Items listed in a dataset:

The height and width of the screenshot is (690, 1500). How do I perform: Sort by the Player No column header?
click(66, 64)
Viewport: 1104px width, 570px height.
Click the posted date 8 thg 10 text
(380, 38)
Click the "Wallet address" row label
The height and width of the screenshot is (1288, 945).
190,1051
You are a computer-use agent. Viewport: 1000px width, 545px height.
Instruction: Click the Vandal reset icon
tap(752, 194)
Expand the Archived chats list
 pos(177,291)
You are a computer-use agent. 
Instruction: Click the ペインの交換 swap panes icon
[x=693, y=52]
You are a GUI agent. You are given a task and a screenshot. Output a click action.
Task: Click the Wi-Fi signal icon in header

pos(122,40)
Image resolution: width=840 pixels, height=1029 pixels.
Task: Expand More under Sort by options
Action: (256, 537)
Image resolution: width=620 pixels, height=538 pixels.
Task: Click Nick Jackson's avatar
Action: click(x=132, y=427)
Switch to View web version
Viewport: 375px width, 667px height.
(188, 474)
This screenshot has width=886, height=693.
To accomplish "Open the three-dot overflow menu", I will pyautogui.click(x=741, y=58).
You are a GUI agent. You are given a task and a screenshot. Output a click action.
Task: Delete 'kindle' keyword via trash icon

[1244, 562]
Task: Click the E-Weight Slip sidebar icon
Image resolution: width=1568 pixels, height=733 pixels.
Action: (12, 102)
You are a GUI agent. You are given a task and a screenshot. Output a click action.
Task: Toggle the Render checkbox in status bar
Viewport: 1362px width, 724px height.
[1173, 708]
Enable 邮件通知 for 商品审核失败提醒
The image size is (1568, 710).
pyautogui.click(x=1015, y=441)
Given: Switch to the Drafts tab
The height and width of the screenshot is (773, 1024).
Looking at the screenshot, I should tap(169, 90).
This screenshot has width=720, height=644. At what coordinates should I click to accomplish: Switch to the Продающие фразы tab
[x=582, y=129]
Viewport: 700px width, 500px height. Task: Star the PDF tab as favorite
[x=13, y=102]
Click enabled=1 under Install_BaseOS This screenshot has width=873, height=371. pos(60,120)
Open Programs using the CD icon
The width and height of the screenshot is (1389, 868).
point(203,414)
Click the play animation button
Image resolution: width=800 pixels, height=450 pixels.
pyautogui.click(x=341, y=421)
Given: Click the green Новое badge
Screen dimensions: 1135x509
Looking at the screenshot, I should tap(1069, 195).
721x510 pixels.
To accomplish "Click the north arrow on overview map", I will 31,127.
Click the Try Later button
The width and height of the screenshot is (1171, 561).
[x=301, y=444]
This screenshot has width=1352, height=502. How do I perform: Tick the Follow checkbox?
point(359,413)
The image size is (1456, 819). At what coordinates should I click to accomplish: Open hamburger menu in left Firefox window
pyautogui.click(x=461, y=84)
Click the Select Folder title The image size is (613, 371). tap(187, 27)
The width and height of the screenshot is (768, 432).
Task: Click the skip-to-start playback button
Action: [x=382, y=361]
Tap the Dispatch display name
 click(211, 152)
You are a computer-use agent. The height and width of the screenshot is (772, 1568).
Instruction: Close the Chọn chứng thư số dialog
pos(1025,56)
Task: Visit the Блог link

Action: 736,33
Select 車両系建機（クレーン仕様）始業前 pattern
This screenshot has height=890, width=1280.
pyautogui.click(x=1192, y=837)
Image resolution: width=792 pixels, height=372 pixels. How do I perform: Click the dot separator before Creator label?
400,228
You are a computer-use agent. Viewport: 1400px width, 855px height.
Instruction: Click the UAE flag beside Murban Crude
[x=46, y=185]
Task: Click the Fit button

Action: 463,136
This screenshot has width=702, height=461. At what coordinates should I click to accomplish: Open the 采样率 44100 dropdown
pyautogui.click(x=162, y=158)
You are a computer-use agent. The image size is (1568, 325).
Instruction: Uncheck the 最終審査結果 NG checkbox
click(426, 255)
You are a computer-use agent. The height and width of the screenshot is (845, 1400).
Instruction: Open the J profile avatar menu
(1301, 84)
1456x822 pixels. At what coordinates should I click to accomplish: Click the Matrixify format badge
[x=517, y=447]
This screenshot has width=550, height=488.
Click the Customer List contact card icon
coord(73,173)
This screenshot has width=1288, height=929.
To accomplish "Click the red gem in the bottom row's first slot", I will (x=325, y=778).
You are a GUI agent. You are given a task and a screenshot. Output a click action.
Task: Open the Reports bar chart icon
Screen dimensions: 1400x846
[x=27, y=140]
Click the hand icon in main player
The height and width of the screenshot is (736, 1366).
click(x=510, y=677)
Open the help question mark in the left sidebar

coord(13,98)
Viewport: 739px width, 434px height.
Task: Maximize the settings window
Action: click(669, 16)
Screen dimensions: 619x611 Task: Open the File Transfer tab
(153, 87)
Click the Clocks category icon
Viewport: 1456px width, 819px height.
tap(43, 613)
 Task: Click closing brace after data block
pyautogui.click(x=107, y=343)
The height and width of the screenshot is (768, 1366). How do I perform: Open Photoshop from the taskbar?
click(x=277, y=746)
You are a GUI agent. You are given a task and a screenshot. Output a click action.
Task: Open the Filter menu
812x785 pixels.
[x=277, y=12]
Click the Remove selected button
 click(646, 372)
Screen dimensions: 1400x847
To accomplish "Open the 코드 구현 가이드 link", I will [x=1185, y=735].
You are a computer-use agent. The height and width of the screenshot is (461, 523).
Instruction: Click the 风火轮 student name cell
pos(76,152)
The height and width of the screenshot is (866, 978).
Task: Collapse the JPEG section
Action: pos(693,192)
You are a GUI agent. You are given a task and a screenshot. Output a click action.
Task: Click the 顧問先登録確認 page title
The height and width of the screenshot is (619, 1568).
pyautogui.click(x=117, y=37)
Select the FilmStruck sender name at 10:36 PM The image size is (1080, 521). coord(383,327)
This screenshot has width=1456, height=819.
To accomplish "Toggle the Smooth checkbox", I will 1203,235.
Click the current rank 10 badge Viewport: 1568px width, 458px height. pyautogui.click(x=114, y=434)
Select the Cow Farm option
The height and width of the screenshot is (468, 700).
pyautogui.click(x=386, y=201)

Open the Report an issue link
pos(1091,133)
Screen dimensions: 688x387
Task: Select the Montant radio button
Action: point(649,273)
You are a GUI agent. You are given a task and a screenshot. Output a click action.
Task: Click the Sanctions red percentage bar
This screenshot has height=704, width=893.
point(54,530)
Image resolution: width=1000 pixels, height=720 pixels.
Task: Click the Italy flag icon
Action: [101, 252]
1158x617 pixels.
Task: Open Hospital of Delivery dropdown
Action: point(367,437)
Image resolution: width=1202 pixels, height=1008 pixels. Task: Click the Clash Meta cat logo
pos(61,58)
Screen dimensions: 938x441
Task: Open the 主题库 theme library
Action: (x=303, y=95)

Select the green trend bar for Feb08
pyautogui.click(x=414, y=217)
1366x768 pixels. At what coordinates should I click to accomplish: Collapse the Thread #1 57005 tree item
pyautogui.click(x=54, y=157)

» **Given problem**:
Give every line of the data above as a JSON list of strings, one string per line, leaving out the blank lines.

» **Answer below**:
[
  "The height and width of the screenshot is (690, 1500). How do I perform: Sort by the Player No column header?",
  "click(66, 64)",
  "Viewport: 1104px width, 570px height.",
  "Click the posted date 8 thg 10 text",
  "(380, 38)",
  "Click the \"Wallet address\" row label",
  "The height and width of the screenshot is (1288, 945).",
  "190,1051",
  "You are a computer-use agent. Viewport: 1000px width, 545px height.",
  "Instruction: Click the Vandal reset icon",
  "tap(752, 194)",
  "Expand the Archived chats list",
  " pos(177,291)",
  "You are a computer-use agent. ",
  "Instruction: Click the ペインの交換 swap panes icon",
  "[x=693, y=52]",
  "You are a GUI agent. You are given a task and a screenshot. Output a click action.",
  "Task: Click the Wi-Fi signal icon in header",
  "pos(122,40)",
  "Image resolution: width=840 pixels, height=1029 pixels.",
  "Task: Expand More under Sort by options",
  "Action: (256, 537)",
  "Image resolution: width=620 pixels, height=538 pixels.",
  "Task: Click Nick Jackson's avatar",
  "Action: click(x=132, y=427)",
  "Switch to View web version",
  "Viewport: 375px width, 667px height.",
  "(188, 474)",
  "This screenshot has width=886, height=693.",
  "To accomplish \"Open the three-dot overflow menu\", I will pyautogui.click(x=741, y=58).",
  "You are a GUI agent. You are given a task and a screenshot. Output a click action.",
  "Task: Delete 'kindle' keyword via trash icon",
  "[1244, 562]",
  "Task: Click the E-Weight Slip sidebar icon",
  "Image resolution: width=1568 pixels, height=733 pixels.",
  "Action: (12, 102)",
  "You are a GUI agent. You are given a task and a screenshot. Output a click action.",
  "Task: Toggle the Render checkbox in status bar",
  "Viewport: 1362px width, 724px height.",
  "[1173, 708]",
  "Enable 邮件通知 for 商品审核失败提醒",
  "The image size is (1568, 710).",
  "pyautogui.click(x=1015, y=441)",
  "Given: Switch to the Drafts tab",
  "The height and width of the screenshot is (773, 1024).",
  "Looking at the screenshot, I should tap(169, 90).",
  "This screenshot has width=720, height=644. At what coordinates should I click to accomplish: Switch to the Продающие фразы tab",
  "[x=582, y=129]",
  "Viewport: 700px width, 500px height. Task: Star the PDF tab as favorite",
  "[x=13, y=102]",
  "Click enabled=1 under Install_BaseOS This screenshot has width=873, height=371. pos(60,120)",
  "Open Programs using the CD icon",
  "The width and height of the screenshot is (1389, 868).",
  "point(203,414)",
  "Click the play animation button",
  "Image resolution: width=800 pixels, height=450 pixels.",
  "pyautogui.click(x=341, y=421)",
  "Given: Click the green Новое badge",
  "Screen dimensions: 1135x509",
  "Looking at the screenshot, I should tap(1069, 195).",
  "721x510 pixels.",
  "To accomplish \"Click the north arrow on overview map\", I will 31,127.",
  "Click the Try Later button",
  "The width and height of the screenshot is (1171, 561).",
  "[x=301, y=444]",
  "This screenshot has width=1352, height=502. How do I perform: Tick the Follow checkbox?",
  "point(359,413)",
  "The image size is (1456, 819). At what coordinates should I click to accomplish: Open hamburger menu in left Firefox window",
  "pyautogui.click(x=461, y=84)",
  "Click the Select Folder title The image size is (613, 371). tap(187, 27)",
  "The width and height of the screenshot is (768, 432).",
  "Task: Click the skip-to-start playback button",
  "Action: [x=382, y=361]",
  "Tap the Dispatch display name",
  " click(211, 152)",
  "You are a computer-use agent. The height and width of the screenshot is (772, 1568).",
  "Instruction: Close the Chọn chứng thư số dialog",
  "pos(1025,56)",
  "Task: Visit the Блог link",
  "Action: 736,33",
  "Select 車両系建機（クレーン仕様）始業前 pattern",
  "This screenshot has height=890, width=1280.",
  "pyautogui.click(x=1192, y=837)",
  "Image resolution: width=792 pixels, height=372 pixels. How do I perform: Click the dot separator before Creator label?",
  "400,228",
  "You are a computer-use agent. Viewport: 1400px width, 855px height.",
  "Instruction: Click the UAE flag beside Murban Crude",
  "[x=46, y=185]",
  "Task: Click the Fit button",
  "Action: 463,136",
  "This screenshot has width=702, height=461. At what coordinates should I click to accomplish: Open the 采样率 44100 dropdown",
  "pyautogui.click(x=162, y=158)",
  "You are a computer-use agent. The image size is (1568, 325).",
  "Instruction: Uncheck the 最終審査結果 NG checkbox",
  "click(426, 255)",
  "You are a computer-use agent. The height and width of the screenshot is (845, 1400).",
  "Instruction: Open the J profile avatar menu",
  "(1301, 84)",
  "1456x822 pixels. At what coordinates should I click to accomplish: Click the Matrixify format badge",
  "[x=517, y=447]",
  "This screenshot has width=550, height=488.",
  "Click the Customer List contact card icon",
  "coord(73,173)",
  "This screenshot has width=1288, height=929.",
  "To accomplish \"Click the red gem in the bottom row's first slot\", I will (x=325, y=778).",
  "You are a GUI agent. You are given a task and a screenshot. Output a click action.",
  "Task: Open the Reports bar chart icon",
  "Screen dimensions: 1400x846",
  "[x=27, y=140]",
  "Click the hand icon in main player",
  "The height and width of the screenshot is (736, 1366).",
  "click(x=510, y=677)",
  "Open the help question mark in the left sidebar",
  "coord(13,98)",
  "Viewport: 739px width, 434px height.",
  "Task: Maximize the settings window",
  "Action: click(669, 16)",
  "Screen dimensions: 619x611 Task: Open the File Transfer tab",
  "(153, 87)",
  "Click the Clocks category icon",
  "Viewport: 1456px width, 819px height.",
  "tap(43, 613)",
  " Task: Click closing brace after data block",
  "pyautogui.click(x=107, y=343)",
  "The height and width of the screenshot is (768, 1366). How do I perform: Open Photoshop from the taskbar?",
  "click(x=277, y=746)",
  "You are a GUI agent. You are given a task and a screenshot. Output a click action.",
  "Task: Open the Filter menu",
  "812x785 pixels.",
  "[x=277, y=12]",
  "Click the Remove selected button",
  " click(646, 372)",
  "Screen dimensions: 1400x847",
  "To accomplish \"Open the 코드 구현 가이드 link\", I will [x=1185, y=735].",
  "You are a computer-use agent. The height and width of the screenshot is (461, 523).",
  "Instruction: Click the 风火轮 student name cell",
  "pos(76,152)",
  "The height and width of the screenshot is (866, 978).",
  "Task: Collapse the JPEG section",
  "Action: pos(693,192)",
  "You are a GUI agent. You are given a task and a screenshot. Output a click action.",
  "Task: Click the 顧問先登録確認 page title",
  "The height and width of the screenshot is (619, 1568).",
  "pyautogui.click(x=117, y=37)",
  "Select the FilmStruck sender name at 10:36 PM The image size is (1080, 521). coord(383,327)",
  "This screenshot has width=1456, height=819.",
  "To accomplish \"Toggle the Smooth checkbox\", I will 1203,235.",
  "Click the current rank 10 badge Viewport: 1568px width, 458px height. pyautogui.click(x=114, y=434)",
  "Select the Cow Farm option",
  "The height and width of the screenshot is (468, 700).",
  "pyautogui.click(x=386, y=201)",
  "Open the Report an issue link",
  "pos(1091,133)",
  "Screen dimensions: 688x387",
  "Task: Select the Montant radio button",
  "Action: point(649,273)",
  "You are a GUI agent. You are given a task and a screenshot. Output a click action.",
  "Task: Click the Sanctions red percentage bar",
  "This screenshot has height=704, width=893.",
  "point(54,530)",
  "Image resolution: width=1000 pixels, height=720 pixels.",
  "Task: Click the Italy flag icon",
  "Action: [101, 252]",
  "1158x617 pixels.",
  "Task: Open Hospital of Delivery dropdown",
  "Action: point(367,437)",
  "Image resolution: width=1202 pixels, height=1008 pixels. Task: Click the Clash Meta cat logo",
  "pos(61,58)",
  "Screen dimensions: 938x441",
  "Task: Open the 主题库 theme library",
  "Action: (x=303, y=95)",
  "Select the green trend bar for Feb08",
  "pyautogui.click(x=414, y=217)",
  "1366x768 pixels. At what coordinates should I click to accomplish: Collapse the Thread #1 57005 tree item",
  "pyautogui.click(x=54, y=157)"
]